*** Extracted entries ***

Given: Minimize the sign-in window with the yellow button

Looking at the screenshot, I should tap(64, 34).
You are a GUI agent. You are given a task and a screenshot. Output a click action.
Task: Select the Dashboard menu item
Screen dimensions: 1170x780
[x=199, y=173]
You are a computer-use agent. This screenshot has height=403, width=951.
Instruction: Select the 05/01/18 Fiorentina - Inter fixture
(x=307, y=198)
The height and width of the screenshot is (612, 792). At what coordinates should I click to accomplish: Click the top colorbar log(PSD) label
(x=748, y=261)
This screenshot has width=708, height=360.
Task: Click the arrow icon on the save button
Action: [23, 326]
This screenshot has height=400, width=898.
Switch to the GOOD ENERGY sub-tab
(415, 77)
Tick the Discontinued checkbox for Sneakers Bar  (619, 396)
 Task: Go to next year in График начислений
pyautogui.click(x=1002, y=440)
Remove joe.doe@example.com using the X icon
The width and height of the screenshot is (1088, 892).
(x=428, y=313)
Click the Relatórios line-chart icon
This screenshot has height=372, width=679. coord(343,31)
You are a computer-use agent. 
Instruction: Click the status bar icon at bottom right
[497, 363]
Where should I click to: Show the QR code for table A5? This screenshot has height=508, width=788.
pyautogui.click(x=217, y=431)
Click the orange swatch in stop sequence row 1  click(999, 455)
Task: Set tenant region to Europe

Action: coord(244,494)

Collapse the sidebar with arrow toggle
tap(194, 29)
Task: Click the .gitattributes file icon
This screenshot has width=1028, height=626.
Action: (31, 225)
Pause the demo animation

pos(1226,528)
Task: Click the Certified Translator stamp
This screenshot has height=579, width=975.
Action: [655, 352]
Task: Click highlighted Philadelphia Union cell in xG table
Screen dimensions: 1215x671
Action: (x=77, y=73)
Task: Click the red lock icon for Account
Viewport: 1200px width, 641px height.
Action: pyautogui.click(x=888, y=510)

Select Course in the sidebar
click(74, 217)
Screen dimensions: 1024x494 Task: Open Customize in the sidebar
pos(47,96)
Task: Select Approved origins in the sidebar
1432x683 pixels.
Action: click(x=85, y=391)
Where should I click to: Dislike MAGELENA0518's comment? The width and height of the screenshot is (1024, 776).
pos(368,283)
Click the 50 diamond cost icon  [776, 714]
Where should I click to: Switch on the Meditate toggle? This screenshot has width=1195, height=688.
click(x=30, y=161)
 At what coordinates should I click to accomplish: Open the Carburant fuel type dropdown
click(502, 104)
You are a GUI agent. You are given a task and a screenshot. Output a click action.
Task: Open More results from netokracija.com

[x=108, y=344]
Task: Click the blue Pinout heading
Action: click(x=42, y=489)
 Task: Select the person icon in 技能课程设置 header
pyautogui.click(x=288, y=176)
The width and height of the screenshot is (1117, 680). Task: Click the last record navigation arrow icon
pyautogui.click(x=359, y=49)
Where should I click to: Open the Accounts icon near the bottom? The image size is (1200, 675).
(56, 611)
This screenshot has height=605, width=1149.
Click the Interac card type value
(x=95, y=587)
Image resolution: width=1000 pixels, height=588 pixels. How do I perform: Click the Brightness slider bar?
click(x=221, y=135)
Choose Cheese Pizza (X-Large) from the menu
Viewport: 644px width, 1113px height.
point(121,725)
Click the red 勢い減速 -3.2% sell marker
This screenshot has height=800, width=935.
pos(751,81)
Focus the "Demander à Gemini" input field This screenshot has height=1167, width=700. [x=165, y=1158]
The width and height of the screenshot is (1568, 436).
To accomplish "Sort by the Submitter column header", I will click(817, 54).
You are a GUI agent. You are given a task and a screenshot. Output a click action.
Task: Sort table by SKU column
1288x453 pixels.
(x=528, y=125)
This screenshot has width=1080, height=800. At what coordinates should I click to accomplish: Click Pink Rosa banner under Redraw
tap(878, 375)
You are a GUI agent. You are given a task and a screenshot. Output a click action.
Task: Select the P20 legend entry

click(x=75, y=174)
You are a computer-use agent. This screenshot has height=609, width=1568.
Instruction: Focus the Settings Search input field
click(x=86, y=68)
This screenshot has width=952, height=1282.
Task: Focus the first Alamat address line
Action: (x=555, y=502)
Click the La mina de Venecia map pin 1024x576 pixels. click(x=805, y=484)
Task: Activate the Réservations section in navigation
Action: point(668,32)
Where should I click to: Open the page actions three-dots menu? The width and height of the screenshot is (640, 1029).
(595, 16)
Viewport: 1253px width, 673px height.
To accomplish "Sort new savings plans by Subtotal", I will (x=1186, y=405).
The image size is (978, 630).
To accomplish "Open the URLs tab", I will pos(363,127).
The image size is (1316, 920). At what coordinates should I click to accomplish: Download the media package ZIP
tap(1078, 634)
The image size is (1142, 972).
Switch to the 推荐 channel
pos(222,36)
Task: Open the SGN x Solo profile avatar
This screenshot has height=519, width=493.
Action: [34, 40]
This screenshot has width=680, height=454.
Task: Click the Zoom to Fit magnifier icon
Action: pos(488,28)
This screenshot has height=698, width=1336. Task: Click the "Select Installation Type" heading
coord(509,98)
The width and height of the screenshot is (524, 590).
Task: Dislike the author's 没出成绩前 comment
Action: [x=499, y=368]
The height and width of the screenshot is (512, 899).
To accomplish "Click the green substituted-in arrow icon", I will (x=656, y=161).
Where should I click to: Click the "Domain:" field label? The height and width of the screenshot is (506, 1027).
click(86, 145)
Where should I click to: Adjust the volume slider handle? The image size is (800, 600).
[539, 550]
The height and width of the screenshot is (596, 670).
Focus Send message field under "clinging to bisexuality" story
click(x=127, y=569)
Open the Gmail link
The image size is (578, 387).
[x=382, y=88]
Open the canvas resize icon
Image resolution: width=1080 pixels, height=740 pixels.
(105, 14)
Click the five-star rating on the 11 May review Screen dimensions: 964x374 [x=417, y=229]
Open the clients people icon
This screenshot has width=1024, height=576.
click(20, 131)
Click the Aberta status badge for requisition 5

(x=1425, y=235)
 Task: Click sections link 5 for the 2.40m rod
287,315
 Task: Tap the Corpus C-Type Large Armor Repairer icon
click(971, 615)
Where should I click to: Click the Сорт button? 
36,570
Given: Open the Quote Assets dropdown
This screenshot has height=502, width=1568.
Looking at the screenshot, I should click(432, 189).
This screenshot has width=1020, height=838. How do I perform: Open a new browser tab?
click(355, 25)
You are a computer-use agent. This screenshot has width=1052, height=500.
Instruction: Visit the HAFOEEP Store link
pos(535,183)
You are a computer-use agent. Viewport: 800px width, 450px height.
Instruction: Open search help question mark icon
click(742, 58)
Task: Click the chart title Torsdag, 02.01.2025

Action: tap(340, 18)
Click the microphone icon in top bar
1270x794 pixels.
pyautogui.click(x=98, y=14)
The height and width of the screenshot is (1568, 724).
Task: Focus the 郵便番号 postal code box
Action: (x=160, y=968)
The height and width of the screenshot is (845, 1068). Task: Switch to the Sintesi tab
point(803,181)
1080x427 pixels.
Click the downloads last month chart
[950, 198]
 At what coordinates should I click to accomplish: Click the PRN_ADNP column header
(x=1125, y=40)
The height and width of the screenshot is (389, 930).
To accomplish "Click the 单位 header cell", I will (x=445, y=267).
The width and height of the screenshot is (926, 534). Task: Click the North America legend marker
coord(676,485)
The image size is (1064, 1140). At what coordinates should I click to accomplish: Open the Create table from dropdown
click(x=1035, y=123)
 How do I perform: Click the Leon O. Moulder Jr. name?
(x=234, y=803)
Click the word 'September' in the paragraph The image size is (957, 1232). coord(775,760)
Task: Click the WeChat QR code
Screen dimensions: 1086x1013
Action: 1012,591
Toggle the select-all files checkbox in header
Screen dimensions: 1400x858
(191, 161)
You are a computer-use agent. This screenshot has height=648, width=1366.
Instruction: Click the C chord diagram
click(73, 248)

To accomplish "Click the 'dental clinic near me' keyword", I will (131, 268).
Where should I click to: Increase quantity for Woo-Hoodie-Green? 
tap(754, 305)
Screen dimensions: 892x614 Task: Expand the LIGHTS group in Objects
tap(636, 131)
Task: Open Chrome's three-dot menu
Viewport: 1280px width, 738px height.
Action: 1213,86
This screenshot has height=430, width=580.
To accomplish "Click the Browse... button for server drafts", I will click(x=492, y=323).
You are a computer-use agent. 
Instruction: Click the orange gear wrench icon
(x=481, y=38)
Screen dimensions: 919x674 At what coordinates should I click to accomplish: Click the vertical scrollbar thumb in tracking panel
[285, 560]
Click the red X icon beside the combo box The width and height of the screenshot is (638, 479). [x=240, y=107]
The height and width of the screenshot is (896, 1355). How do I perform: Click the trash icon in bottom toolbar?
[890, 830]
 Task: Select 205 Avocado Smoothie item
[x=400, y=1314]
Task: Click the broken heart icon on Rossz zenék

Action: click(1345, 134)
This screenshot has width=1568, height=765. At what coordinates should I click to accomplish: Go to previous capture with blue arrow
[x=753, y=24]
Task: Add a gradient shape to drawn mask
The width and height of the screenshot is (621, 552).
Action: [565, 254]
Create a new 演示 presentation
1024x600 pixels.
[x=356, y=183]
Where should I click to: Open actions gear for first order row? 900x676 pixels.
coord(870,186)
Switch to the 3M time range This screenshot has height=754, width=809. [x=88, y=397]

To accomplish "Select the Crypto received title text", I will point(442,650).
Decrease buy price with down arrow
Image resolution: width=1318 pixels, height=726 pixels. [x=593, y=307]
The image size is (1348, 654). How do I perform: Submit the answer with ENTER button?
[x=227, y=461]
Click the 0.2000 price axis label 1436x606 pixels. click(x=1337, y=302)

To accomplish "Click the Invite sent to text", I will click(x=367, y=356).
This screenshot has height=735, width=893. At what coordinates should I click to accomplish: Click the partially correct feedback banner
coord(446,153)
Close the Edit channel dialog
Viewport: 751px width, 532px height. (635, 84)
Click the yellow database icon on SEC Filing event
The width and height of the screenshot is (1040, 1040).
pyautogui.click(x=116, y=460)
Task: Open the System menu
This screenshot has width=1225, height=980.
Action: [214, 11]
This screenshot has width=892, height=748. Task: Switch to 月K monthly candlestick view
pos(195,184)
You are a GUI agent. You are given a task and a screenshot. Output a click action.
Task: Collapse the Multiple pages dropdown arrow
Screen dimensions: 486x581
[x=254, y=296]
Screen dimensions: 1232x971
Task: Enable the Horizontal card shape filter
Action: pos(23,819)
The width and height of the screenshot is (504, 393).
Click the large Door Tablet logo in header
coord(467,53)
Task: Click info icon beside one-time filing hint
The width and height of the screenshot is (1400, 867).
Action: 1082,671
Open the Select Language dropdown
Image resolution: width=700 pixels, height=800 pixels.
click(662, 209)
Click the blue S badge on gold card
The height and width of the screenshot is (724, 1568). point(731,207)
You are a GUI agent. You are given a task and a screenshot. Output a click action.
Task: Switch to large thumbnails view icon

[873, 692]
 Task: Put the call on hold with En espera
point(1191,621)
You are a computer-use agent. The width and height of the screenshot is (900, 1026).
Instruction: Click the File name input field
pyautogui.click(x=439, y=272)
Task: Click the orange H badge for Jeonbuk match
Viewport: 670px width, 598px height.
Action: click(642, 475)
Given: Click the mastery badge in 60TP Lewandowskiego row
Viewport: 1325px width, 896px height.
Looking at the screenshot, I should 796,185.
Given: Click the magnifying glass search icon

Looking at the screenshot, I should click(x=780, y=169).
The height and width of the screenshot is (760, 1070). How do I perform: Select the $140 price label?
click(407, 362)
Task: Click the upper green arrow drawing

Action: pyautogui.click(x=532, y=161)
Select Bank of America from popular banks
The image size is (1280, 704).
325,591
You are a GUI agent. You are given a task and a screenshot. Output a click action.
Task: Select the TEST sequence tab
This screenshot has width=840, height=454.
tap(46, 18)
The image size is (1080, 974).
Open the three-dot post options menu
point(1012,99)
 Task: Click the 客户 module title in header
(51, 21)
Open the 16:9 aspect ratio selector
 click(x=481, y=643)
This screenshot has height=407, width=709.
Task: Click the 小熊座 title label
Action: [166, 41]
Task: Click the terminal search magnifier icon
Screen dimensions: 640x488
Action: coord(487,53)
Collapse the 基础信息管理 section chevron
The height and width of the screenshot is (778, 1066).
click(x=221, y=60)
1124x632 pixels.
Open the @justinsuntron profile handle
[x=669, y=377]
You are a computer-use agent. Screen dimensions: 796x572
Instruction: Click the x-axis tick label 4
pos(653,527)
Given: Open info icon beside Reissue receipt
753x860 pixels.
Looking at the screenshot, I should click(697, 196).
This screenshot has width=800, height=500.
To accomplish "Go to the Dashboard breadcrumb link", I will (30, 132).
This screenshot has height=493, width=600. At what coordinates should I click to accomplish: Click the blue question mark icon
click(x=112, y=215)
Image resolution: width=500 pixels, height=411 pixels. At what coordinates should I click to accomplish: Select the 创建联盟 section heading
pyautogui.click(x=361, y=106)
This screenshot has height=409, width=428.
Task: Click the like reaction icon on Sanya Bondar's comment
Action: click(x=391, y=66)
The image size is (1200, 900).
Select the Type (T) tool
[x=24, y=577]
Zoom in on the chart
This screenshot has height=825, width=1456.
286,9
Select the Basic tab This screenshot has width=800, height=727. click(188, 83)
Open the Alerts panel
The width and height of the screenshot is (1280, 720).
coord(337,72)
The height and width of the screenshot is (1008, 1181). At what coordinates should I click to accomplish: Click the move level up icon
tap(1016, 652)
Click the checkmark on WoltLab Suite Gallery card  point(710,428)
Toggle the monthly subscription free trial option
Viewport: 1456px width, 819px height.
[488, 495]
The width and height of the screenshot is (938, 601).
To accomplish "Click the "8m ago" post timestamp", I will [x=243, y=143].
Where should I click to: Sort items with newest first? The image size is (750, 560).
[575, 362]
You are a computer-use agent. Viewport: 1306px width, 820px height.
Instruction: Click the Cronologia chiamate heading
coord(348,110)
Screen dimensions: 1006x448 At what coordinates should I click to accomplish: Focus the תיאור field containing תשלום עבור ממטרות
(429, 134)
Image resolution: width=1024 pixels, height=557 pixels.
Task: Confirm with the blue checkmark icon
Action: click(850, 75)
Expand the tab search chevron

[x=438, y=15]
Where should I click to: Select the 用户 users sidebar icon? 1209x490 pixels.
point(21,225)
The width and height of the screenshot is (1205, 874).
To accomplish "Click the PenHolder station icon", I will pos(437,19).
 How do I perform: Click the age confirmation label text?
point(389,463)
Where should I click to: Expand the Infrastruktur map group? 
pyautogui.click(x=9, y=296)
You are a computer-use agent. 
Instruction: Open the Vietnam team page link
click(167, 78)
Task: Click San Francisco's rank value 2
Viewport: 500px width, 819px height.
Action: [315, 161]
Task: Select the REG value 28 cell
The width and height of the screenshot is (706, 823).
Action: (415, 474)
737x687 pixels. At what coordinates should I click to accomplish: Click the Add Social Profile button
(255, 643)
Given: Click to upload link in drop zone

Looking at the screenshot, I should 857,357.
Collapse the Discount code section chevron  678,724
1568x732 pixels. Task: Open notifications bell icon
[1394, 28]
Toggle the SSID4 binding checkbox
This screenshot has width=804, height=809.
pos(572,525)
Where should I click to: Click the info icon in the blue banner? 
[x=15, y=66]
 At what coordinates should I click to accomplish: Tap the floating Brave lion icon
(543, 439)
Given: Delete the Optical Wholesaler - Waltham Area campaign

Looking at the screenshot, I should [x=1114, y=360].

***

-- Task goal --
What is the number of lines in the listing that include the word "cell"? Give the number and no other text.

-- Exercise result --
3